■ Material provided:
<<<<
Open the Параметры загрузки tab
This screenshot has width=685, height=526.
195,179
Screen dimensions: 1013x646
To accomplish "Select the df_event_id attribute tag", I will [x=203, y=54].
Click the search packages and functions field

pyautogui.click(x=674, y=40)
>>>>
■ Required action: Every record is to be retyped exactly as given.

■ Your solution:
Open the Параметры загрузки tab
This screenshot has width=685, height=526.
195,179
Screen dimensions: 1013x646
To accomplish "Select the df_event_id attribute tag", I will [x=203, y=54].
Click the search packages and functions field

pyautogui.click(x=674, y=40)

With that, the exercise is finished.